__Task brief__. Rewrite the entries from the first line through the line containing "document (923, 1530)", inclusive, changing "specified" to "listed" and keeping everything else the same.

__Dataset rows__.
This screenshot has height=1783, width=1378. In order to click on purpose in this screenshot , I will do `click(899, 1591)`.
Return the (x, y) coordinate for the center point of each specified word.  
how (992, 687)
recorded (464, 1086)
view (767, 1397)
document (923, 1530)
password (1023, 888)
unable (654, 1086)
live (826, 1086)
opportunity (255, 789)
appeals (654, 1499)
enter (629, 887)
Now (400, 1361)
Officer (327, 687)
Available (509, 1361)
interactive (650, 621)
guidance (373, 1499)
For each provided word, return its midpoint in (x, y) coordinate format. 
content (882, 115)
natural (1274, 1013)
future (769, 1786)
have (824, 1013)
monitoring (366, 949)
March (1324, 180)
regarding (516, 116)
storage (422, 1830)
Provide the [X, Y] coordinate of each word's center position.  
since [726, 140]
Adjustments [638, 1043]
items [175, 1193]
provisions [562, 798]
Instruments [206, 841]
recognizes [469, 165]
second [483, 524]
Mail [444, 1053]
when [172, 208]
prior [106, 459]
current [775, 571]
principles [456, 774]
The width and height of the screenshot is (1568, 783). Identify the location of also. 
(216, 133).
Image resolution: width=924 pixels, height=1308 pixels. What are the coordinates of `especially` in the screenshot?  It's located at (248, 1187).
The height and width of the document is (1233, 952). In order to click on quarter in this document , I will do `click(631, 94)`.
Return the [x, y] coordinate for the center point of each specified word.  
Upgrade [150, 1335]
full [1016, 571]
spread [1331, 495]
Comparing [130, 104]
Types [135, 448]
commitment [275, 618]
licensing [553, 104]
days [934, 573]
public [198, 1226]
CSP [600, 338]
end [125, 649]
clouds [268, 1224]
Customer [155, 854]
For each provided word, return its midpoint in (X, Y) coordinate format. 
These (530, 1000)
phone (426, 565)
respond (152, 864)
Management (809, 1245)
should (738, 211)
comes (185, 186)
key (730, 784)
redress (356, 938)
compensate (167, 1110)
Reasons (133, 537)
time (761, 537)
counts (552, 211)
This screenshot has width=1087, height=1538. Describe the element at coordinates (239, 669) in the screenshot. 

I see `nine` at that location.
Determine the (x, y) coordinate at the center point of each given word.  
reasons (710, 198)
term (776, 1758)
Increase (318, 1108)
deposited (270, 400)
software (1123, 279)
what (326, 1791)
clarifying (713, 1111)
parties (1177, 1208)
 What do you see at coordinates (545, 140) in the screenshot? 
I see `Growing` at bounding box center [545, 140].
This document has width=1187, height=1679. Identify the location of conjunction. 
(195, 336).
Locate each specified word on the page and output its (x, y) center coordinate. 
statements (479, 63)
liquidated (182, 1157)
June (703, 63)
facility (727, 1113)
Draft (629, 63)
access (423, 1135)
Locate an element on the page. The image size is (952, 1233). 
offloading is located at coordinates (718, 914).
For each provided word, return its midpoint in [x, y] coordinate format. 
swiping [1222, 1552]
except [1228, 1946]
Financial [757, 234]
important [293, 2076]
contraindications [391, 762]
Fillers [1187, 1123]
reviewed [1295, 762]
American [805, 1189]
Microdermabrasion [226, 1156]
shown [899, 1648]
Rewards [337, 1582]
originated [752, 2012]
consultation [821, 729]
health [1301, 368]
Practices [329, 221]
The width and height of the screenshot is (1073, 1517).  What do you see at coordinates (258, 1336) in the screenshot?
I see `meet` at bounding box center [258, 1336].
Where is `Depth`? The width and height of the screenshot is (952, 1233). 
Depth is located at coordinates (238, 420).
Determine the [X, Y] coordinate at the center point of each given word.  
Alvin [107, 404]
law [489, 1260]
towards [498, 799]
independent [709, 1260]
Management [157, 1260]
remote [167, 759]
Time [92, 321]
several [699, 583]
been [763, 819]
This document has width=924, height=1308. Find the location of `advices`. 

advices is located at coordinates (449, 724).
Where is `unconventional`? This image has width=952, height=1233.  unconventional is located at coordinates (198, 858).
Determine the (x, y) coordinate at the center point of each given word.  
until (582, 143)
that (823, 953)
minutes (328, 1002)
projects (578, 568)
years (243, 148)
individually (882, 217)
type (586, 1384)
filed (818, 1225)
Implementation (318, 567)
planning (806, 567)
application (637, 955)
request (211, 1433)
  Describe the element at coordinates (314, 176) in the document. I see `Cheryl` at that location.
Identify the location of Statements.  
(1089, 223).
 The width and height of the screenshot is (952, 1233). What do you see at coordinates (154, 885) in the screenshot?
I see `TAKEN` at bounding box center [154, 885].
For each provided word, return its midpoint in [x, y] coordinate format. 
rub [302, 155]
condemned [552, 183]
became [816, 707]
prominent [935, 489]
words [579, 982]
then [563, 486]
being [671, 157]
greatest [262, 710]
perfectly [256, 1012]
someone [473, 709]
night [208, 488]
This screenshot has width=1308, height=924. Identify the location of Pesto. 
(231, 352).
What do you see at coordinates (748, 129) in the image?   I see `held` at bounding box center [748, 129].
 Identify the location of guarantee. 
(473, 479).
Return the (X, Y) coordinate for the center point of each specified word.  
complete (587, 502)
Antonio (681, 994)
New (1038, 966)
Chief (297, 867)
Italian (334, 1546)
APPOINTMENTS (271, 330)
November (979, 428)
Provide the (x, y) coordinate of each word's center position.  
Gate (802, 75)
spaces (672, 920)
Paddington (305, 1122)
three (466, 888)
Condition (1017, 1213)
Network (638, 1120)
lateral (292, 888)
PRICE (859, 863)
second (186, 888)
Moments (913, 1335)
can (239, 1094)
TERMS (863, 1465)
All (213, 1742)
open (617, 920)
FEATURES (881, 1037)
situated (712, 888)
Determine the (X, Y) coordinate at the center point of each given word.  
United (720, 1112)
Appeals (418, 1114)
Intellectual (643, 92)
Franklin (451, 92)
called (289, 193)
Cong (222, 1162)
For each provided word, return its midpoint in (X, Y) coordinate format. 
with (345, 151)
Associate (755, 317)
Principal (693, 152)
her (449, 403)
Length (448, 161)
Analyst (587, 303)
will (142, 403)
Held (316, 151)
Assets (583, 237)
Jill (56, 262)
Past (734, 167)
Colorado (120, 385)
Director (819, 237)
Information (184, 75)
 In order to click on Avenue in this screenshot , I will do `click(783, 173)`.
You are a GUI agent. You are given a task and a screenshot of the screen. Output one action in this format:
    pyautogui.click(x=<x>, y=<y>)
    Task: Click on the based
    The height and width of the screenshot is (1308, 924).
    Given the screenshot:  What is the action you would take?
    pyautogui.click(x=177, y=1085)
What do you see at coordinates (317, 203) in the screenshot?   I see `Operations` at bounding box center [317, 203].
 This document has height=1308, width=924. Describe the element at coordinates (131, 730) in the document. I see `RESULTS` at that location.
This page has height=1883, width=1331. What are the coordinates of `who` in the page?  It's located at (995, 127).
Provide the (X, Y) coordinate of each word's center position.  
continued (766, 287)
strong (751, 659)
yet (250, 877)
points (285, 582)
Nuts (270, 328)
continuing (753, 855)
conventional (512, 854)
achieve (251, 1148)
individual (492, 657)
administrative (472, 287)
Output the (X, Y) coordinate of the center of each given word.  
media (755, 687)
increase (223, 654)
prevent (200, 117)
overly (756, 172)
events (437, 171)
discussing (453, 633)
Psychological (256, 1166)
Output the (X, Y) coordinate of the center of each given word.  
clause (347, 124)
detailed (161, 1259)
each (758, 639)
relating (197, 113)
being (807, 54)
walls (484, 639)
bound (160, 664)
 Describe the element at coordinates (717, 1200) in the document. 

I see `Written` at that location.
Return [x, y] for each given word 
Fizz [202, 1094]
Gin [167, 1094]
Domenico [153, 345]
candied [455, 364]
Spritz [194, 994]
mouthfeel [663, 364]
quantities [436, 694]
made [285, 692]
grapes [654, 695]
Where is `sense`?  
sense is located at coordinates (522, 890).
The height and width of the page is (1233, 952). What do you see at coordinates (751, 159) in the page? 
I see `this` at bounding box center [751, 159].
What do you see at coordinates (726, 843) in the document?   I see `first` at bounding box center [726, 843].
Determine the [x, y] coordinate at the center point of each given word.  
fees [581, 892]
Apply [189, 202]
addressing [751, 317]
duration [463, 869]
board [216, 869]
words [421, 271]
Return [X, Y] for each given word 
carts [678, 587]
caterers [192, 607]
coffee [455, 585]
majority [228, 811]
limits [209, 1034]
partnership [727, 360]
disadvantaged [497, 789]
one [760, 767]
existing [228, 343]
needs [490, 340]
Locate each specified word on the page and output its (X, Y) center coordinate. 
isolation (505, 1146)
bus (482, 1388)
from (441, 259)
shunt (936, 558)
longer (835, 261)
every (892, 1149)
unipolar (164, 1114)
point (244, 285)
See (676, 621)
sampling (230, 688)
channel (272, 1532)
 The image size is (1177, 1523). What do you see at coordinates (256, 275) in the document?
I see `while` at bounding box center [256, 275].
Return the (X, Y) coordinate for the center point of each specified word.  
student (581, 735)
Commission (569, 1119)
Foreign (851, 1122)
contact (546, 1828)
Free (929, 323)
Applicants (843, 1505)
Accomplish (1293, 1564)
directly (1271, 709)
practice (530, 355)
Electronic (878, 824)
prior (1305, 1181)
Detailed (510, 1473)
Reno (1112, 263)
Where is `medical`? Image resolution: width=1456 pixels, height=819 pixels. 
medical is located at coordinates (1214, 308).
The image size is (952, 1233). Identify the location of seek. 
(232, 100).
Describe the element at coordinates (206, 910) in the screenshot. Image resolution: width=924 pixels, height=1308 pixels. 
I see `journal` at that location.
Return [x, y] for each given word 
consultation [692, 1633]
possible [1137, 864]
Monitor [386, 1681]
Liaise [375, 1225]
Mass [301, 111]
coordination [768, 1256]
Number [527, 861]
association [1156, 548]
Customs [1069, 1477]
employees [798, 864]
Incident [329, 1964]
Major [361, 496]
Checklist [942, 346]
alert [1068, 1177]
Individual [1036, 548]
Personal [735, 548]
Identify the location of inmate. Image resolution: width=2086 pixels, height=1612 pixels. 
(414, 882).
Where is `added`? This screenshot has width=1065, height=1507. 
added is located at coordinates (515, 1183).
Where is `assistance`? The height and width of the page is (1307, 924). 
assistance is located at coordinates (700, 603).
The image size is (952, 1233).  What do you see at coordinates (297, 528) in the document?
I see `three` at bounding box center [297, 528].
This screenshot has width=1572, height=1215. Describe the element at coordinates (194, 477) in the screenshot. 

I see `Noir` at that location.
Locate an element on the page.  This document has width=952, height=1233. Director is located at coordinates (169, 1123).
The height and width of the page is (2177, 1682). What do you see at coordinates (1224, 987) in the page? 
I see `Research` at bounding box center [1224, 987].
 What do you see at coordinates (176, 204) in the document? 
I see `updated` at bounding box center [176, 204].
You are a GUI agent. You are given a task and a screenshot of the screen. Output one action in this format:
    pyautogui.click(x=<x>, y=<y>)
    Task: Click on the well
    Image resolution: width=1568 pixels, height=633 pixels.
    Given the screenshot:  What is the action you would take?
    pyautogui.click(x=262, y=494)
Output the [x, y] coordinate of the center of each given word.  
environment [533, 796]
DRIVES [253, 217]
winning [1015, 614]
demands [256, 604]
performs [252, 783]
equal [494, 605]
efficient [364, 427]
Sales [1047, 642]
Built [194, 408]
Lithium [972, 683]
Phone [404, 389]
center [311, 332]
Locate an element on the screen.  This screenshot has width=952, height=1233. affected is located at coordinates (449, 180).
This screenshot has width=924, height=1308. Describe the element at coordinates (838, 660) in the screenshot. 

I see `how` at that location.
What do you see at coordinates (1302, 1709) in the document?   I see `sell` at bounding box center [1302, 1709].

__Solution to this task__.
This screenshot has height=1783, width=1378. In order to click on purpose in this screenshot , I will do `click(899, 1591)`.
Return the (x, y) coordinate for the center point of each listed word.  
how (992, 687)
recorded (464, 1086)
view (767, 1397)
document (923, 1530)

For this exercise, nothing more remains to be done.